Published December 19, 2012 at 1:38 p.m.


(Self-released, digital download)

In a town like Burlington, a fine line often separates the crew occupying and staffing the hip local coffee joint — take a guess — and a hushed small-city “supergroup.” Such is the case with Loveful Heights.

While at its core Loveful Heights is a stripped-down acoustic duo consisting of Maggie Clifford and Kat Wright (of Kat Wright & the Indomitable Soul Band), the list of Burlington heavy hitters contributing their talents to the pair’s self-titled, debut full-length album is impressive.

Throughout the album, Clifford and Wright share guitar, ukulele and vocal duties and construct a beautifully harmonized foundation over which bass (Tyler Bolles), percussion (Dan Fancher and Eric Reeves), cello (Nelson Caldwell) and pedal steel (Brett Lanier) — to name just a few — provide an undemanding ambience.

Instruments like the tabla (an Indian percussion instrument similar to the bongo) and the occasional sorta-droning euphonium (a somewhat lesser-known brass instrument) introduce more than a hint of the bazaar into the clearly travel-inspired songs that inhabit Loveful Heights’ debut.

The production, credited to one Lee Anderson — Wright’s husband and the proprietor of the previously insinuated café, Radio Bean — is sparse and airy and gives all 12 tracks on Loveful Heights a consistent, breathy quality.
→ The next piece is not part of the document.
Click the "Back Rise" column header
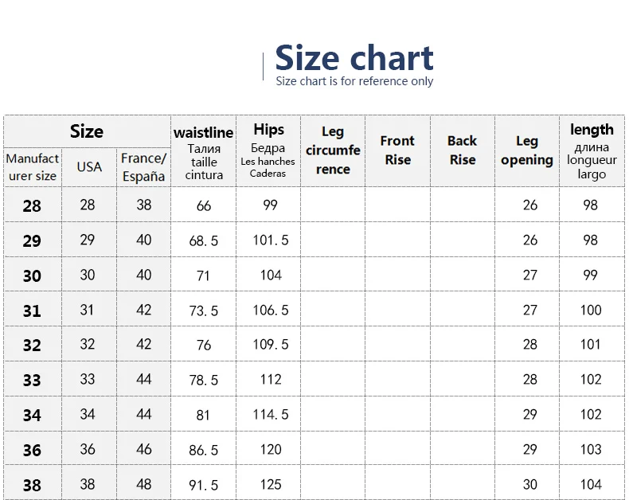 462,150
The room in which these songs will forever exist deserves as much credit as does any of the players. It’s an undeniable presence.
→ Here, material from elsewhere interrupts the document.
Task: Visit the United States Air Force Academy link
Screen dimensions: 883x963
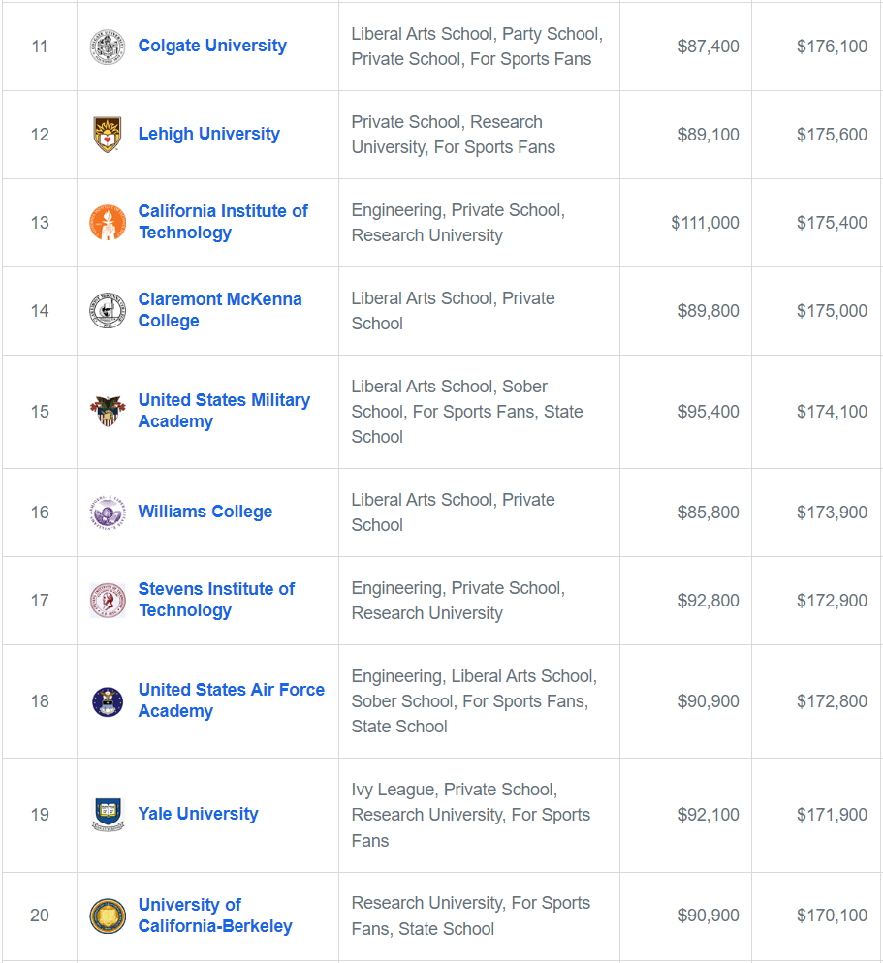Action: [x=231, y=700]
The songs themselves range from adaptations of poetry classics (Robert Louis Stevenson’s “Land of Nod”) to traditionals (“Gamblin’”) to lonesome, worldly originals (“Freedom”). Vocal harmonies, which are no doubt the focal point of this record, are somewhat reminiscent of Feist’s softer excursions — songs like “The Park” and “Lonely Lonely.” But where Feist overdubs her vocals, Clifford and Wright have each other’s same-room voices to bounce off of. This small but noteworthy difference gives their work a much more organic feel than Feist, with all of her talent, can achieve. That’s right, organic.

The ease with which Loveful Heights is performed, recorded — by Burlington’s unstoppable Ryan Power — and delivered is truly a marvel.